Aditi Bagchi (Fordham University School of Law) has posted Contract as Exchange (113 California Law Review (forthcoming 2025)) on SSRN. Here is the abstract:
Most people agree that the institution of contract serves autonomy—or it should. But how? Philosophical theories of contract link contract and autonomy by way of an appealing intermediate principle such as the authority of the individual will, promissory morality or conventions of agreement. However, each of these theories is focused on the mental and verbal acts surrounding contract and is thus at odds with both contract as a social practice and contract law. The theories fail to account for basic features of modern contracting such as anonymity, mass scale and market determination of contract terms; facts to which both the common law and statutory regulation have long adjusted. The so-called objective theory recommends an outward turn, but it has been reduced to an epistemic constraint that reflects the limits of communication and evidence; it did not achieve the expansion of perspective that it promised.

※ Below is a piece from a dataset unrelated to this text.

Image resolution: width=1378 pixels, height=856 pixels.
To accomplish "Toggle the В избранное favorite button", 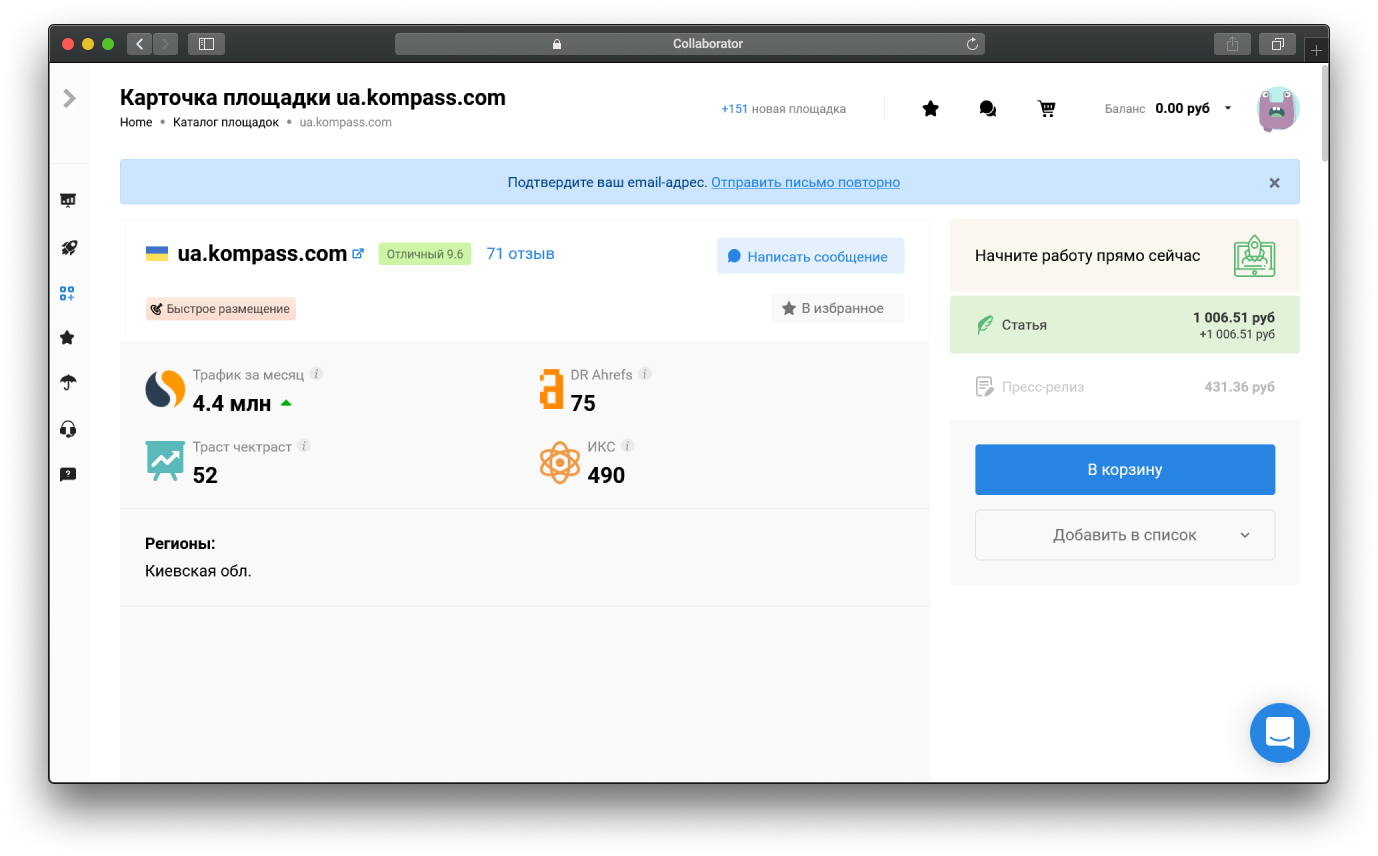I will [x=837, y=308].
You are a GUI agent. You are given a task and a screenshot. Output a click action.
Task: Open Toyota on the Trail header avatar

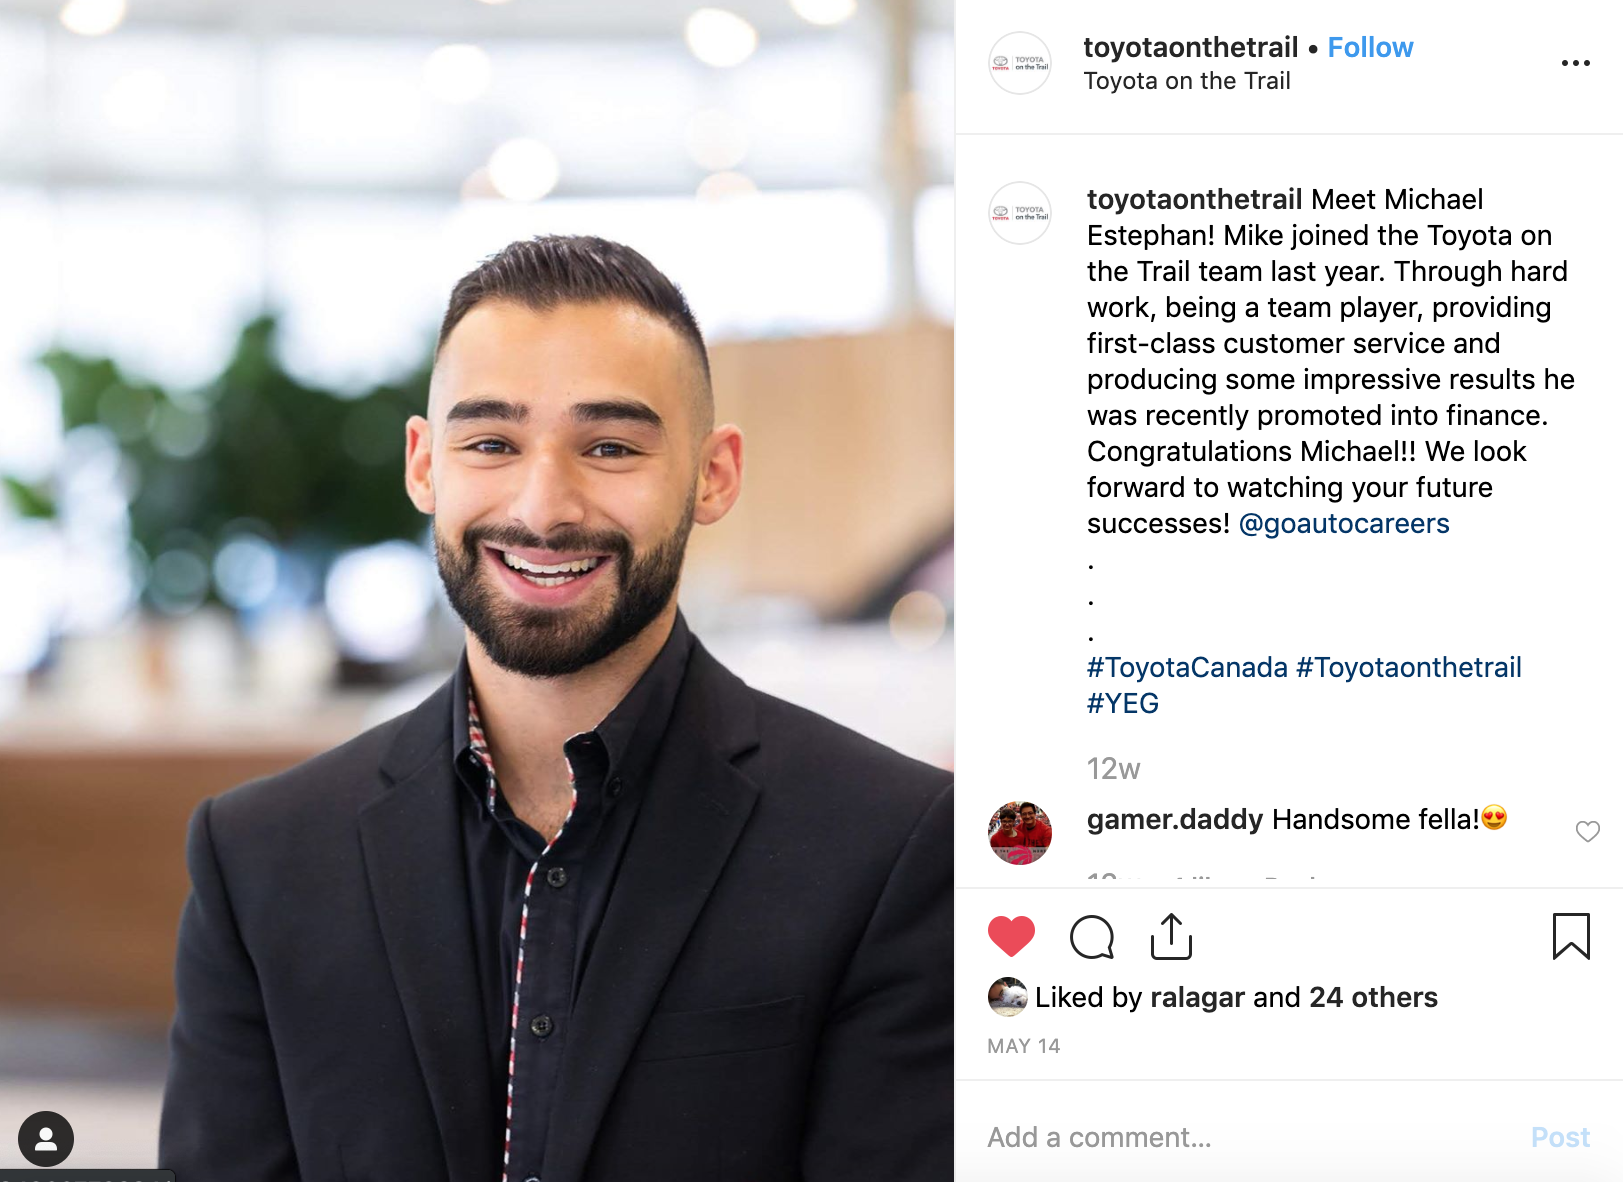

In this Article, I propose a different approach. “Contract as exchange” emphasizes what people are trying to do when they contract. Contracting parties do not will, promise or agree for the sake of will, promise or agreement; their objectives in contract are material. Contract as exchange links autonomy to contract by way of the latter’s capacity to get people what they want from complete strangers using the mechanism of exchange. The institution of contract serves the principle of autonomy but, on this view, its contribution is contingent, not inevitable. Contract succeeds as an institution when all members of the political community can access the market to exchange their entitlements for ones that they prefer, thereby securing the cooperation of others for their own projects while contributing to the projects of others. Contract fails to promote autonomy when people face barriers to access or when their encounters with the market go so badly that their life plans are derailed.